Part two explored how we transform problems into "How Might We" questions, ideating solutions, and developing a Theory of Change (ToC). Through this stage, potential solutions are brainstormed, a roadmap for change is created, and beliefs and assumptions are tested to ensure that solutions are practical and robust.
In this third and final article of the series, we will share how we use GED to implement strategy, manage performance, track progress, and evaluate success. As always, the focus is on providing actionable insights that practitioners inside research organisations can adopt in their strategic decision-making.
From Strategy to Action: A Recap
As we've already seen, GED embraces an iterative process to derive strategy.

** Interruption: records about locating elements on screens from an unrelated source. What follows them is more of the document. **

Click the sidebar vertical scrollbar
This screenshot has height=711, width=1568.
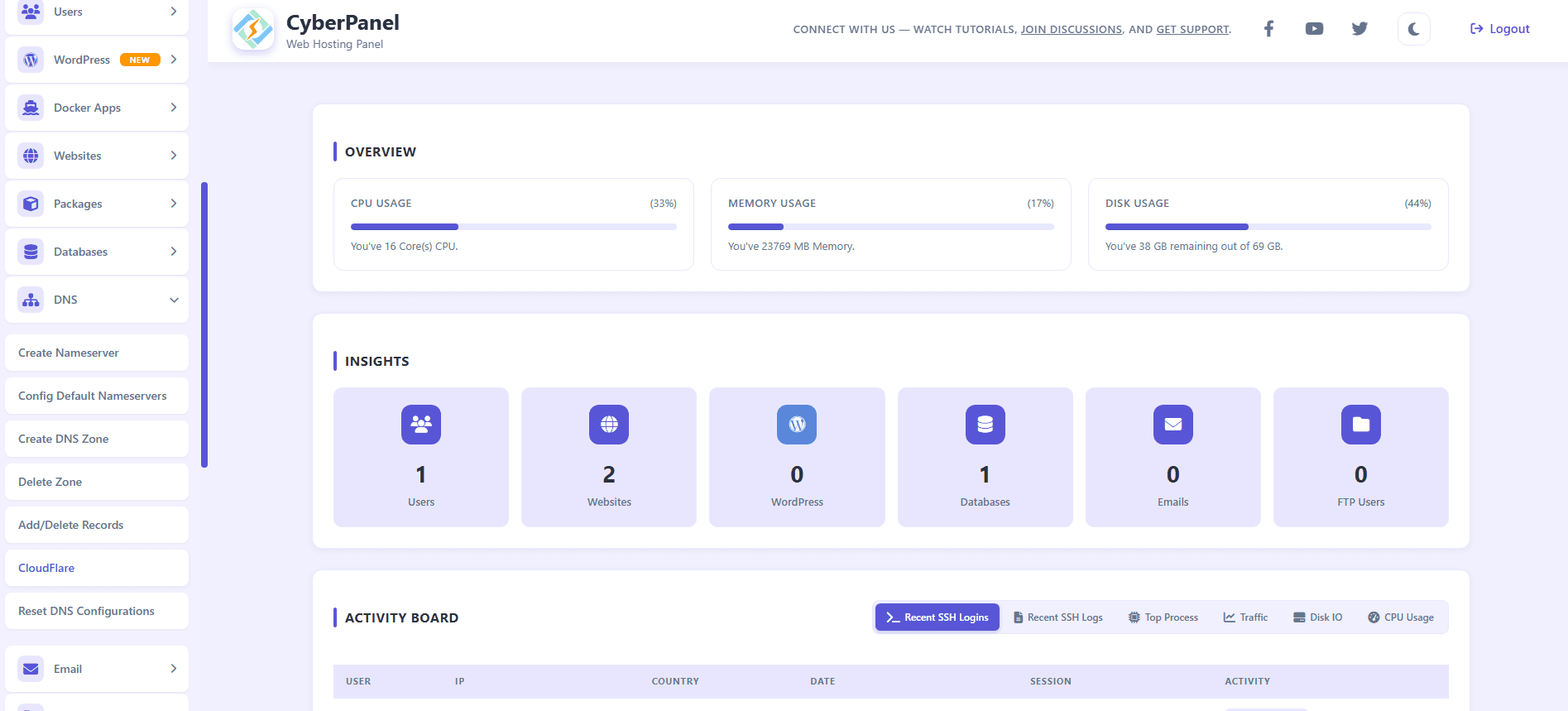204,324
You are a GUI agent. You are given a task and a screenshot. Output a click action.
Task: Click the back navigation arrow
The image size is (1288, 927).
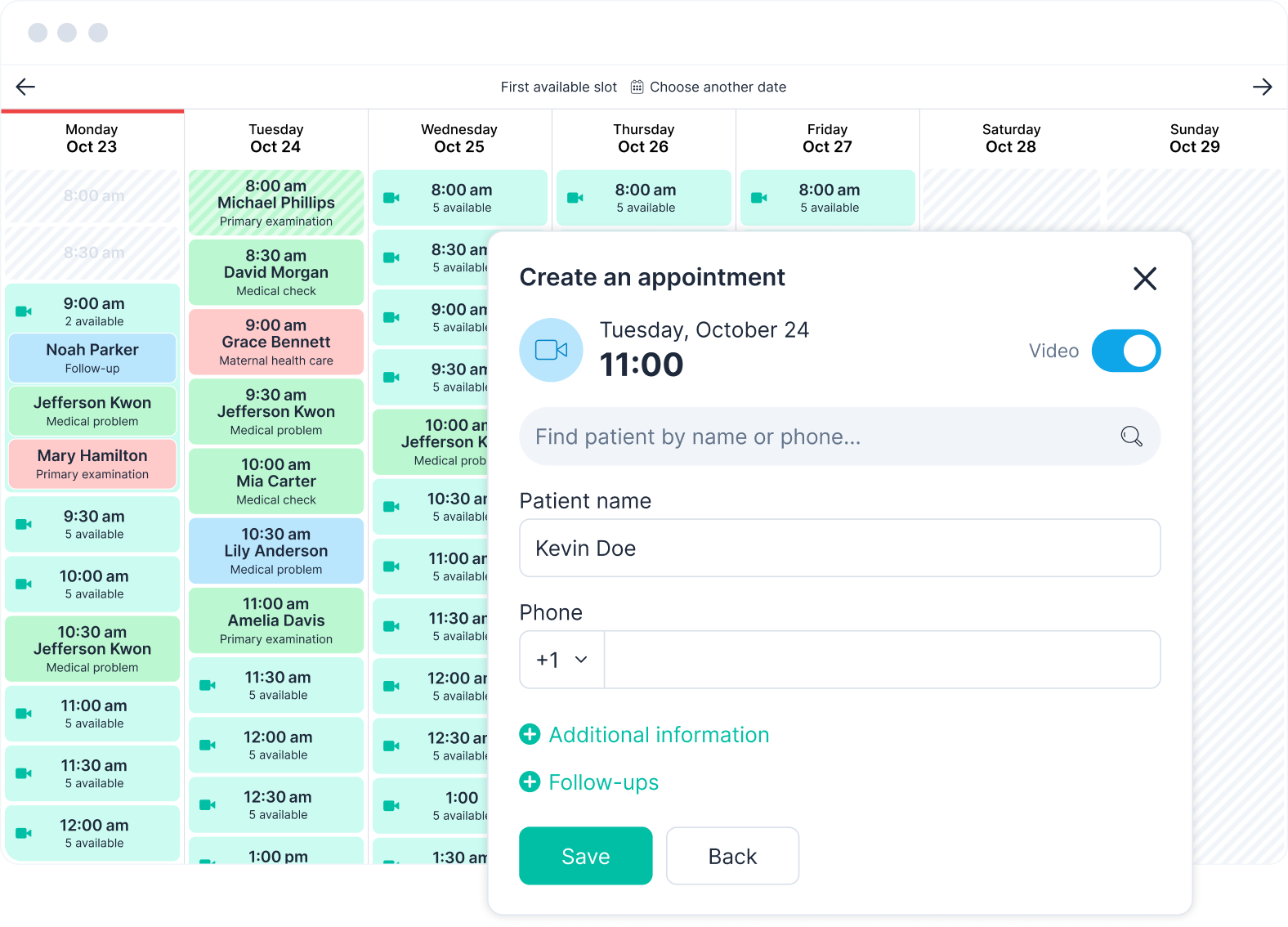pos(25,87)
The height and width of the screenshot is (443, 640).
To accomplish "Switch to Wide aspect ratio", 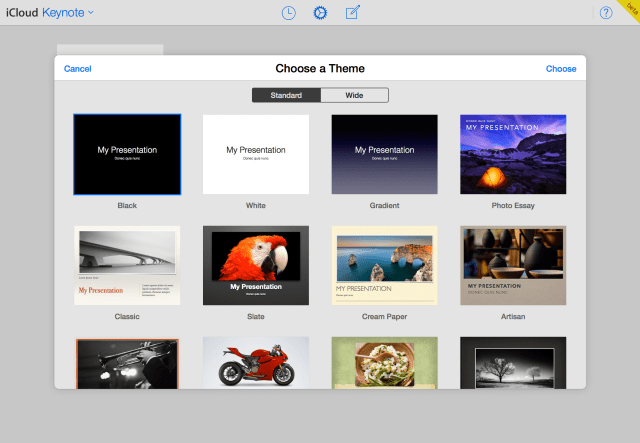I will [354, 96].
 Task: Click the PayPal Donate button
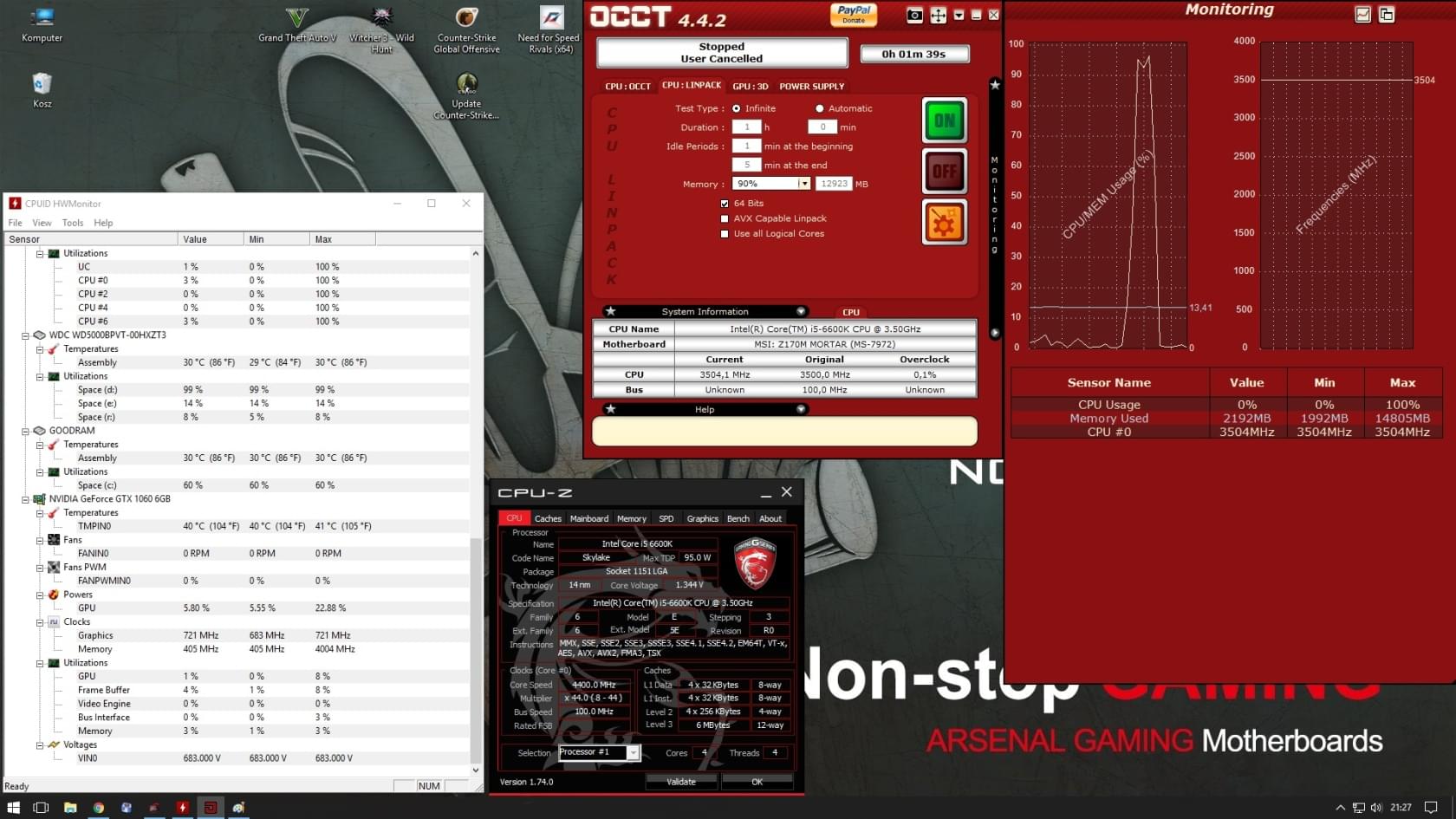[853, 15]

The process is built upon an exploration of "How Might We" questions that serve as a launchpad for brainstorming potential solutions. Each preferred solution is mapped out into a ToC, creating a blueprint that visualises the transition from the current state to the desired state.
In the ToC, assumptions underpinning each solution are rigorously examined, and potential barriers to change are identified. This enables us to ensure the practicality of solutions while allowing us to also understand potential challenges. Moreover, the ToC draws valuable input from external stakeholders, whose perspectives can challenge our assumptions and provide additional dimensions to our understanding.
The core of this iterative process lies in the constant refinement of each step, from problem framing and question formulation to ideation and ToC development. This process is not linear but is, instead, a dynamic cycle that acknowledges the complexity and fluidity of real-world challenges. As we iterate, the strategy sharpens, bringing us closer to an agreement on the most effective ways to address the organisation's most pressing problems. It's our version of the classic design-thinking 'diverge-converge' diamond.
It's important to emphasise, though, that the outcome of this process – an agreed strategy – is not a document or a plan. It's a well-forged roadmap that incorporates diverse perspectives, a thorough understanding of the problems, creative solutions, and a realistic idea of how change will occur. This serves as our compass for action, guiding us as we navigate the complexities of implementation and evaluation, which will be our focus in this article.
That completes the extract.